I am thinking seriously about becoming a nurse. I would need to take 6 credits of human anatomy at a college, but they like that you have a degree first and my grades, if we discount incomplete classes, are easily good enough to qualify. I need to see about volunteering to find out more about whether I want to go into blood and guts nursing or psychiatric nursing. It would be an exciting job and I would be able to advocate for people. Also, it would be all about life-long learning.

08 March 2013

Feeling much better today :)

07 March 2013

I went back to my plan, taking with it a super emergency sanity pill. Oh wow am I grateful for those.

06 March 2013

I ended up trying to follow my doctor's recommendation on dosing because my memory was bad and now I feel sad and have had panic attacks two days in a row. Maybe not a good idea? It's disconcerting to think I might be right here.

04 March 2013

Zoe has gotten the message that I would like some extra exercise.
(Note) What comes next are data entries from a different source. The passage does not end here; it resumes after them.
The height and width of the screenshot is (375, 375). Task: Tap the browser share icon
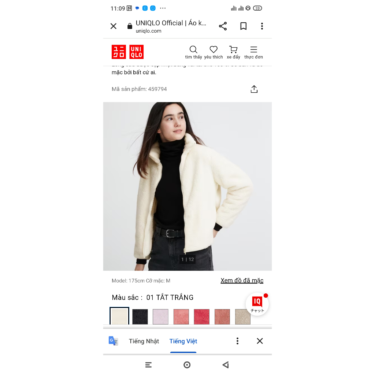pos(223,26)
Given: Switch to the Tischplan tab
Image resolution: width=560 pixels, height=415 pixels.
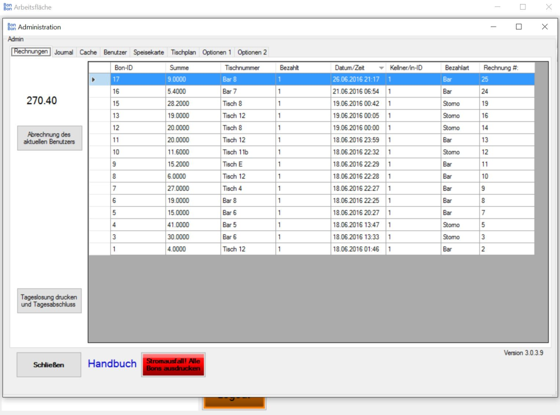Looking at the screenshot, I should [x=184, y=52].
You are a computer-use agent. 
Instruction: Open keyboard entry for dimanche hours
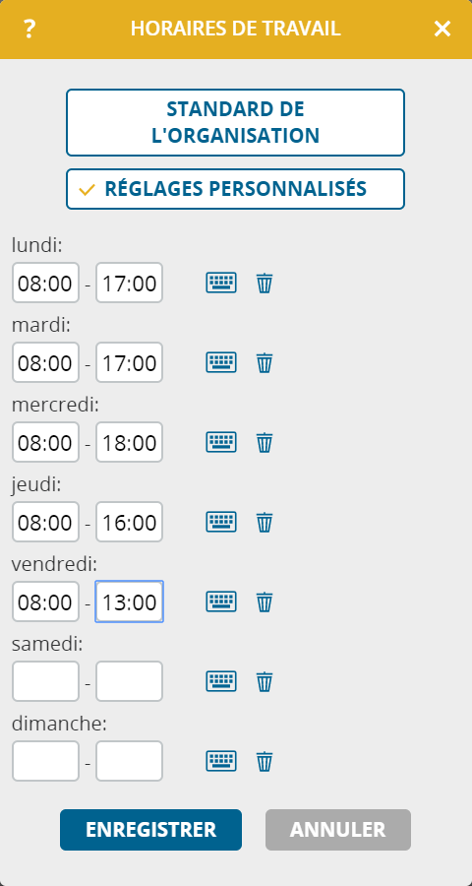click(x=220, y=761)
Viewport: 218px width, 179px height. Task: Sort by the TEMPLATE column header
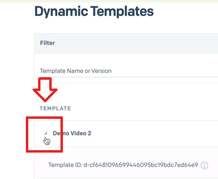point(55,109)
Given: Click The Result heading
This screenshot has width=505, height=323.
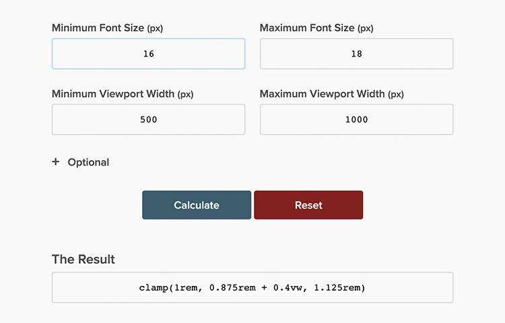Looking at the screenshot, I should [x=83, y=259].
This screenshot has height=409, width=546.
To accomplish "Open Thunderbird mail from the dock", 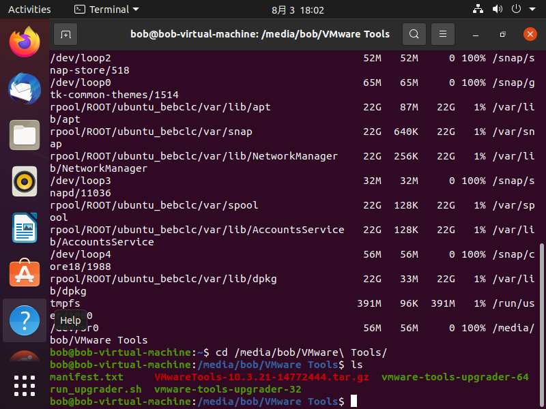I will click(25, 89).
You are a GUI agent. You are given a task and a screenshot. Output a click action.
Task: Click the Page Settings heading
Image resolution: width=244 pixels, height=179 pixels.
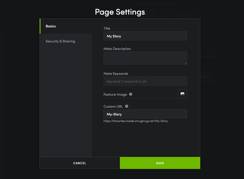tap(120, 12)
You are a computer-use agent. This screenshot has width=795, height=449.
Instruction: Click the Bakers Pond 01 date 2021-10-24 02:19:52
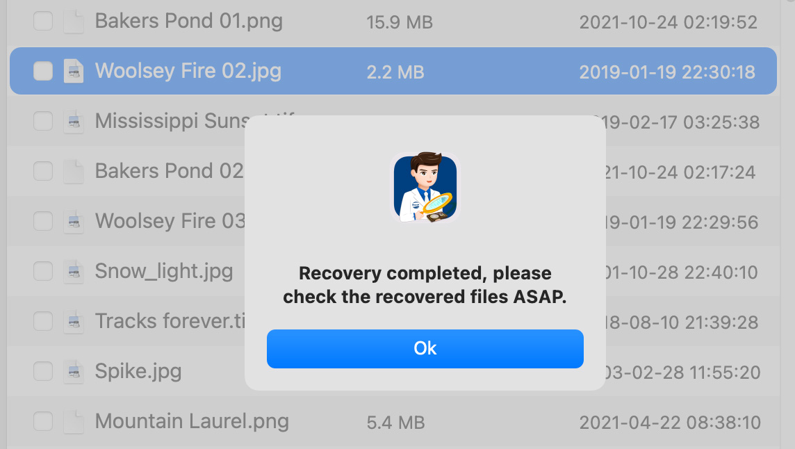[x=668, y=22]
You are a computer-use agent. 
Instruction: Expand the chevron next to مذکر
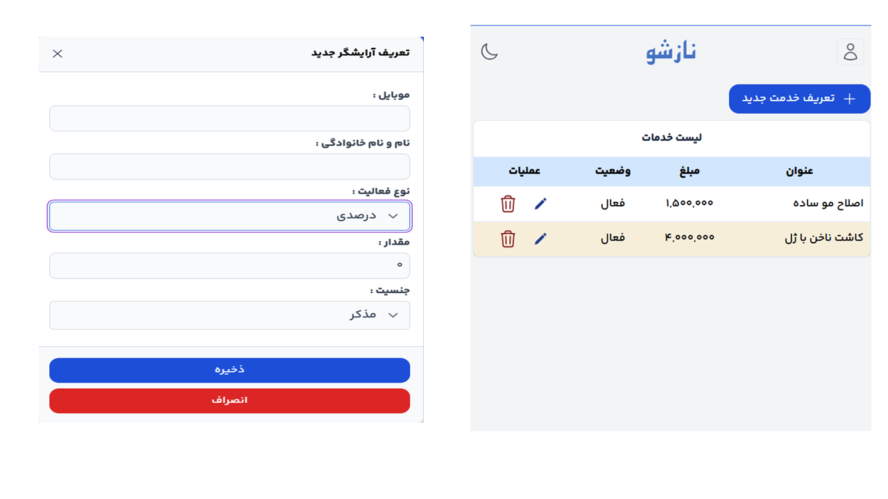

She took me on another long walk today.

02 March 2013

My optometrist gave me a Hello Kitty hologram sticker today. She stuck it on my hand. I like her, and not because of the Hello Kitty thing. I don't "like" doctors. She seems very competent. She talks to me through the whole eye exam and it's fine that she's speaking from a script. I do what she says and she tells me I have healthy eyes. I have seen her for years even though it is not the cheapest place I could go.

01 March 2013

Applied for that job working with a four-year-old autistic kid. I am not the professional they indicated an interest in in their posting but I have interests in those areas which I made clear. The job as 6 hours a week and pays $20-25 an hour, so they probably got a zillion applications. I'll try not to get my hopes up.